→ **TEXT PASSAGE**
╔══

The term “broadband” has become imprecise and subject to redefinition for political convenience. That convenience was exercised by the Federal Communications Commission (FCC) in 2015 when it chose 25 Mbps as a replacement for 4Mbps, the threshold speed for “broadband” at that time. That political gambit gave the FCC an excuse for denigrating private sector ISP investments and for “taking action.”

Without any change in Internet speed or consumers’ accessibility, the FCC could claim that suddenly fewer Americans were able to access “broadband,” a shamefully fake justification for government action. Within the FCC, government action too often means taxing service providers that make the big investments in networks, or increasing subsidies to favored small network operators or adjusting subsidies and entitlements for favored consumers.

What followed broadband redefinition was predictable regulatory kabuki. In act one, a chorus of regulators shed crocodile tears about inadequate speeds in underserved and rural areas. In act two, more universal service fund disbursements were eyed for rural areas, and ISPs were reminded that broadband rollout into underserved areas is their duty regardless of how prohibitive the cost.

Access speeds exceeding 25 Mbps for Internet are widely available and used. A 2016 FCC report revealed that 55% of rural residents have access to 25 Mbps speeds compared to 94% in urban areas. This year, President Trump assured rural areas that broadband was one of the targets in the President’s $1 trillion infrastructure upgrade. The sentiment is welcomed, but care should be used in allocating those funds. They should align with the newer infrastructure technologies and consumers’ actual uses of Internet access.

╚══

→ **STORED DATA**

╔══

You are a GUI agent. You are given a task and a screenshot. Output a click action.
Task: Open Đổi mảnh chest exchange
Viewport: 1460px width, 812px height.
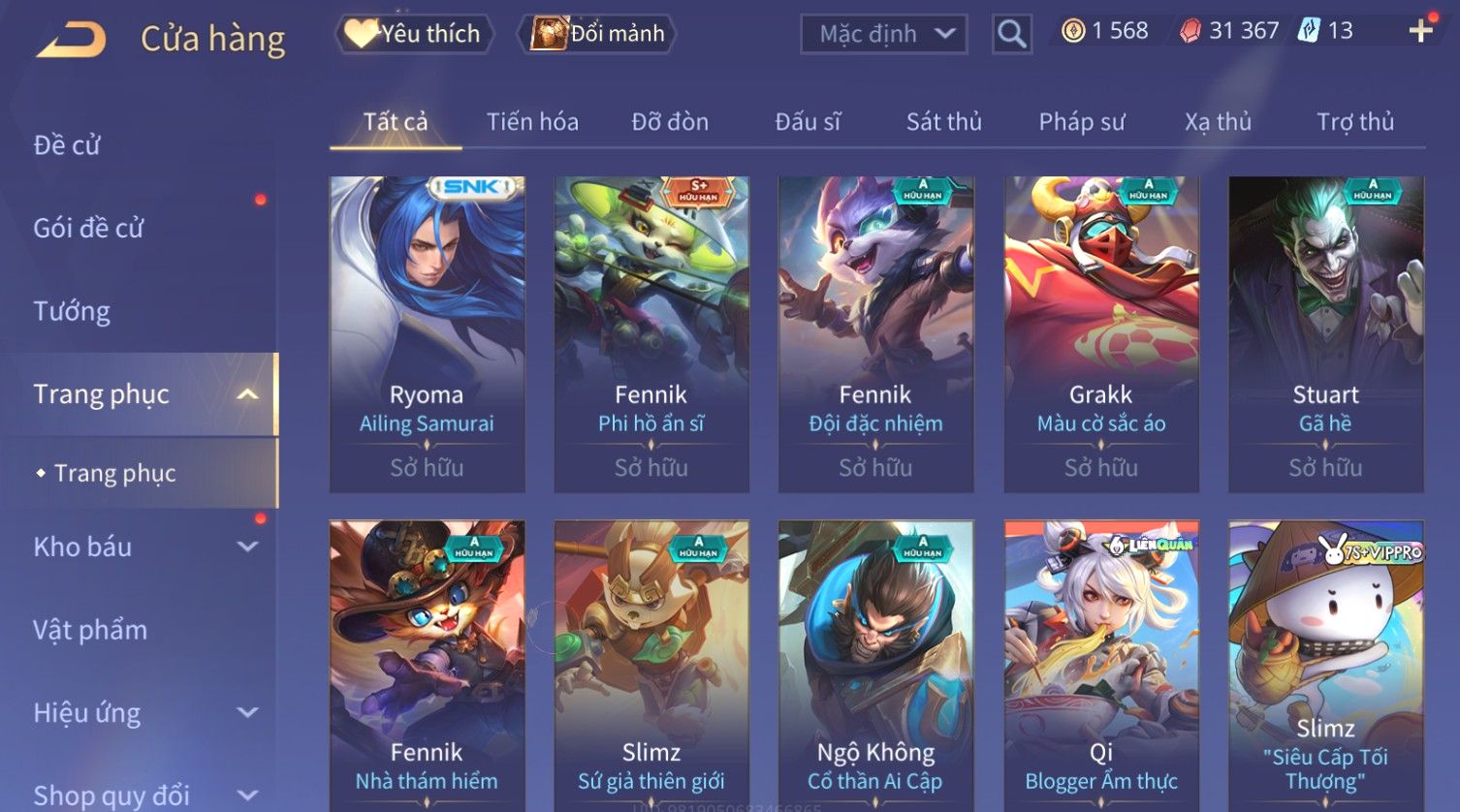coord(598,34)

╚══

→ **EXERCISE TASKS**
**a.** From the broadband text, output from "Access speeds exceeding" up to and including "of Internet access.".
**b.** According to the broadband text, what percentage of rural residents had access to 25 Mbps speeds in the 2016 FCC report?
**c.** For each statement, say whether it agrees with the broadband text (yes or no) and quote the words that decide it.
(i) In 2015 the FCC replaced the 4 Mbps threshold for broadband with 25 Mbps.
(ii) The 2016 FCC report found that 94% of rural residents had access to 25 Mbps speeds.
(iii) The President's infrastructure upgrade was valued at $1 trillion.

→ **FULL ANSWERS**
**a.**
Access speeds exceeding 25 Mbps for Internet are widely available and used. A 2016 FCC report revealed that 55% of rural residents have access to 25 Mbps speeds compared to 94% in urban areas. This year, President Trump assured rural areas that broadband was one of the targets in the President’s $1 trillion infrastructure upgrade. The sentiment is welcomed, but care should be used in allocating those funds. They should align with the newer infrastructure technologies and consumers’ actual uses of Internet access.

**b.** 55%

**c.**
(i) Yes: "in 2015 when it chose 25 Mbps as a replacement for 4Mbps"
(ii) No: "55% of rural residents have access to 25 Mbps speeds compared to 94% in urban areas"
(iii) Yes: "the President’s $1 trillion infrastructure upgrade"